The Woman In The Window: Another Review – Initially slated for a 2019 release, it was destiny that Joe Wrights adaption of The Woman in The Window would be Fox 2000’s last ever film, and what could possibly live up to something like that? Fox 2000 was responsible for numerous classics that have and will endure the test of time, from Fight Club to Life of Pi and whilst it never hit the heights of Searchlight, it didn’t need to, thanks to a consistent flow of hits. So all this is to say, the studio deserved one last success story and, unfortunately, despite reshoots, the complexity of A. J. Finn’s novel proves all too much to tame for the silver screen, or more aptly, for your Netflix screen, because they bought it for some reason. Leaving a once-beloved studio to go out with a fizzle.
Events start on well enough, and for those unfamiliar with the wildly successful novel, I’ll briefly touch on the premise. Anna (Amy Addams) is severely agoraphobic, so much so that she’s trapped inside her New York home, unable to leave without falling unconscious. Cooped up inside all day and boasting some fantastic vantage points from her windows, she watches. She watches everything worth watching, and for her, that is mainly the comings and goings of her neighbours.
It’s all very Rear Window. However, where Wright’s film differs from the 1954 classic is all in the mind. Anna’s condition hampers her reliability, and there’s a delirious coming and going of characters which makes it impossible to tell what’s real or delusion. Ultimately, when she witnesses a brutal murder through the window of her new neighbours, she is thrown into a pit of uncertainty and doubt as she looks for the truth.
This alone feels like too much but believe me when I say there’s even more to it. Therein lies where this adaption loses its way. So much happens leading us in one direction, only for the film to come to a dead halt and tell us, no actually, this other completely irrelevant thing is what you should be thinking about. It makes for a film with a very deliberate and jarring pace and a very non-Joe Wright experience.
Wright is a filmmaker oozing with talent, capable of both wondrous set pieces and pitch-perfect restraint. The Woman in the Window showcases neither and instead is a very frustrating concoction, frustrating because there are good elements to be found here. Addams was more than up to the task, and Gary Oldman and Julianne Moore both put in some strong work. Regrettably, it’s in vain. Despite their efforts, there’s not a single moment in the entire endeavour where my interest, in what is supposed to be a thriller, rose above mere curiosity, and that isn’t enough. One twist in particular, involving a dark realisation for Anna, completely brings a sequence to a stop, and you can almost hear the sound of the film dropping the ball as it happens.

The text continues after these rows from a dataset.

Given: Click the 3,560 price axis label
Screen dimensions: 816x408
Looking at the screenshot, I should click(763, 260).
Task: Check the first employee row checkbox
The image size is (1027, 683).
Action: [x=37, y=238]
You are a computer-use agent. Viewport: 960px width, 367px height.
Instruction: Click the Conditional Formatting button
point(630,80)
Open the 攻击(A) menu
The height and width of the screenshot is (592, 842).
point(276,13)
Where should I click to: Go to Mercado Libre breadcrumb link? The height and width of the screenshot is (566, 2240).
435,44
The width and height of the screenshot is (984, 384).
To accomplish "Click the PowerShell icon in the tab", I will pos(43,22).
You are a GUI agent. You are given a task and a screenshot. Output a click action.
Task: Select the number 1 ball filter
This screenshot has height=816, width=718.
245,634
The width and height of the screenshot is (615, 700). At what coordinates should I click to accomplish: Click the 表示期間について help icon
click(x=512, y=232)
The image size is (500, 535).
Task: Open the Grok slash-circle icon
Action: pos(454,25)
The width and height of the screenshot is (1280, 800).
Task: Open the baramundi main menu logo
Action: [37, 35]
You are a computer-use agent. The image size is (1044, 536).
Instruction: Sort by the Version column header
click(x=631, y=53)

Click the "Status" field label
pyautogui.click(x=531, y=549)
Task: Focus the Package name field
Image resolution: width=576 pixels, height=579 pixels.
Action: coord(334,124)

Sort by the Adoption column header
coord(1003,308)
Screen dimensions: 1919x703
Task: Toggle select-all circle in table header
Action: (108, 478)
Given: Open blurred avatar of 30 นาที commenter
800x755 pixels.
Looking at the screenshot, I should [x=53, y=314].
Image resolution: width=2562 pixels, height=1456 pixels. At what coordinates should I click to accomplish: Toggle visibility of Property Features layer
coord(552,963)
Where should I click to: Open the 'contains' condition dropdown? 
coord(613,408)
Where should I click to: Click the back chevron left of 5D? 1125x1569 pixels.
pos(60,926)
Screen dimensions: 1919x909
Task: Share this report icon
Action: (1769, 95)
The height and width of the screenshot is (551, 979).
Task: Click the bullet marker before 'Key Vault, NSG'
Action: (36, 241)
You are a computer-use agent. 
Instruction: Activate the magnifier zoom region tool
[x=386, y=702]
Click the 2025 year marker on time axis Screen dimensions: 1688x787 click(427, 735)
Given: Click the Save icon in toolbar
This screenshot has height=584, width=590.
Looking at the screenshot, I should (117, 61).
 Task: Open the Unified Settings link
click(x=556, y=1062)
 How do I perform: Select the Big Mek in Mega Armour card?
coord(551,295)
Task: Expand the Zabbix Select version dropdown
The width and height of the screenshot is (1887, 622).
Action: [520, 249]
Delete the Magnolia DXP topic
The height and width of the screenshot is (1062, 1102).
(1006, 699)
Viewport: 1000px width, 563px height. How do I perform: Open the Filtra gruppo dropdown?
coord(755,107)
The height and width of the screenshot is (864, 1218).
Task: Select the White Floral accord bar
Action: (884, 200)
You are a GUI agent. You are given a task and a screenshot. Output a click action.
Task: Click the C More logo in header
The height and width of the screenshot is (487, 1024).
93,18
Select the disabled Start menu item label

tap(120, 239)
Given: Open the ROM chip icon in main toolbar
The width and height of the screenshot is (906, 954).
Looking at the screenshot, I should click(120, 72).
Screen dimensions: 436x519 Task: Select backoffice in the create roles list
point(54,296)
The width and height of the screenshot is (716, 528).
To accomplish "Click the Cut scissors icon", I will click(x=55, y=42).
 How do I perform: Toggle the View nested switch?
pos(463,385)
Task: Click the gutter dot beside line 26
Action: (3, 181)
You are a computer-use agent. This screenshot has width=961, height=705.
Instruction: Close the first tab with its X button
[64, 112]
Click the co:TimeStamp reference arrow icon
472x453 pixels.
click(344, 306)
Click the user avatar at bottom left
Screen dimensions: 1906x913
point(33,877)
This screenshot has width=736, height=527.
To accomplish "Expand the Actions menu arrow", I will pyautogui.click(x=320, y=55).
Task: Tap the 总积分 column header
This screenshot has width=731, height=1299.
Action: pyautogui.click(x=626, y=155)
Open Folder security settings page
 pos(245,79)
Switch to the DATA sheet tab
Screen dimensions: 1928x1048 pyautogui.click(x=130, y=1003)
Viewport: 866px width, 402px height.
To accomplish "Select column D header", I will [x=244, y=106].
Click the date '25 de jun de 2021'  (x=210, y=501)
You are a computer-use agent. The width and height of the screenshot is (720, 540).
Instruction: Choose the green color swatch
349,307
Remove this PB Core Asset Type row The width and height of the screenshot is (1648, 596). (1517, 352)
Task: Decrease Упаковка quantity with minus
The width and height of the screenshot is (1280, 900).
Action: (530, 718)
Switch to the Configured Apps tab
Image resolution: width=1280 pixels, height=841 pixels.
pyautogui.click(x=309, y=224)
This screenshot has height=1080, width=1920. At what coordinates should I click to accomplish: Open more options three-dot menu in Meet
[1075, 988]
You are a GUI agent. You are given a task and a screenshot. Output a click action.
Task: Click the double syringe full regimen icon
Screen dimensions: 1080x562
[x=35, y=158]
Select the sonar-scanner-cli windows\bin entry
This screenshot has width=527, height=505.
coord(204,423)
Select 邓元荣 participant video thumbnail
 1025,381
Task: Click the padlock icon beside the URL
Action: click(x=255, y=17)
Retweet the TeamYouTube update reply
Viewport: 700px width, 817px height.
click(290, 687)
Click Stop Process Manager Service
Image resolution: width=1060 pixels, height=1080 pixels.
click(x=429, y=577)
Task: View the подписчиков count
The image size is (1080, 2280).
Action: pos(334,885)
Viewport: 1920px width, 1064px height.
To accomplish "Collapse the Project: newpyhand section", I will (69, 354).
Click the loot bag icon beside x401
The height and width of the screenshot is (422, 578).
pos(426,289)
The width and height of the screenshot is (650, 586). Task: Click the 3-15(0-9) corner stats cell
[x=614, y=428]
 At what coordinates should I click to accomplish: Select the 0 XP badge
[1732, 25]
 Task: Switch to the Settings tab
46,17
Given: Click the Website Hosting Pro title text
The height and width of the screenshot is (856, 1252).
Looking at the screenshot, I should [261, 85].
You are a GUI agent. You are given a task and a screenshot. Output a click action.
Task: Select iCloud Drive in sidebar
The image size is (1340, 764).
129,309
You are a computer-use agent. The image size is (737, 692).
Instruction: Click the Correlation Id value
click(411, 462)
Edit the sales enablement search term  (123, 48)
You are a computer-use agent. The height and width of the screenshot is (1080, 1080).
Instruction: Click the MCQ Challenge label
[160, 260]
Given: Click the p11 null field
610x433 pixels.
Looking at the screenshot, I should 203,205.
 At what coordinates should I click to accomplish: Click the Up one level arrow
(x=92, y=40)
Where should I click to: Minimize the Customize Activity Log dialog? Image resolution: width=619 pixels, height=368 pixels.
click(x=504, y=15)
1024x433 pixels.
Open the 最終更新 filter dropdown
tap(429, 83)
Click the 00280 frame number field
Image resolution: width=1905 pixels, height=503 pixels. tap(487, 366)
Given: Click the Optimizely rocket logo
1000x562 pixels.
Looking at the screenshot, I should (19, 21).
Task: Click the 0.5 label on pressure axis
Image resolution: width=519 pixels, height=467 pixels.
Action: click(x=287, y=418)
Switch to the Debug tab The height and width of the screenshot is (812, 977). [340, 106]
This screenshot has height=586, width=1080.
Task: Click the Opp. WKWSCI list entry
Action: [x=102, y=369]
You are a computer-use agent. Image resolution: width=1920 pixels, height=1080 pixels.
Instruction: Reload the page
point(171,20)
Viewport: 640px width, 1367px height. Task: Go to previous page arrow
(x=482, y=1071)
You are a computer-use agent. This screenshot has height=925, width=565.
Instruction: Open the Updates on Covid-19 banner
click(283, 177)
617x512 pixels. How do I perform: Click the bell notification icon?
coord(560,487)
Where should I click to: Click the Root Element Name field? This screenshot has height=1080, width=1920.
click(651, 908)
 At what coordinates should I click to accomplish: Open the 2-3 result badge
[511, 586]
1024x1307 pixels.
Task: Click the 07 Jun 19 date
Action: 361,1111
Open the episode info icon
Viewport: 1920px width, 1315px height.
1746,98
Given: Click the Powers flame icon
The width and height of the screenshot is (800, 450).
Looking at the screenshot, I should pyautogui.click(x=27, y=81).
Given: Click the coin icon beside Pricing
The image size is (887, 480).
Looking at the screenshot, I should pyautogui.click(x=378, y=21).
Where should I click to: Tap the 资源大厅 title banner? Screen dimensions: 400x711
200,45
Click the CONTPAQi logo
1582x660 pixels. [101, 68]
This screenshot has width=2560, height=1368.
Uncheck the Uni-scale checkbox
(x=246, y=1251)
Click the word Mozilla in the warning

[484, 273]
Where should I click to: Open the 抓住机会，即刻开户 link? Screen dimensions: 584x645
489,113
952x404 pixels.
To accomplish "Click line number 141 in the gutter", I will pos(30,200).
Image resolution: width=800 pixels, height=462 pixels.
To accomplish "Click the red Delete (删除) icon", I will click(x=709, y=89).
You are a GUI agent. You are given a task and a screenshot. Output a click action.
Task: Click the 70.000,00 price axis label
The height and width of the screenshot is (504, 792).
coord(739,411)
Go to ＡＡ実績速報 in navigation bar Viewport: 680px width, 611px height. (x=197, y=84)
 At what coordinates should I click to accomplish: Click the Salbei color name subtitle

I don’t think cinema needs to completely avoid the Rear Window concept, but I think filmmakers should approach it with a little more reverence than occurred here. Inherently it remains exciting and still holds a lot of potential thrills; only The Woman in the Window doesn’t pick up on any of that and instead haphazardly stumbles in the dark. I feel for all involved because I believe this book, like The Goldfinch, is a tough one to translate to another medium. And while the essence of the text is there, it only appears splattered on the screen in a cacophony of themes and twists.
The Woman in The Window plays host to some solid elements but ultimately succumbs to its complexity and becomes a misfire.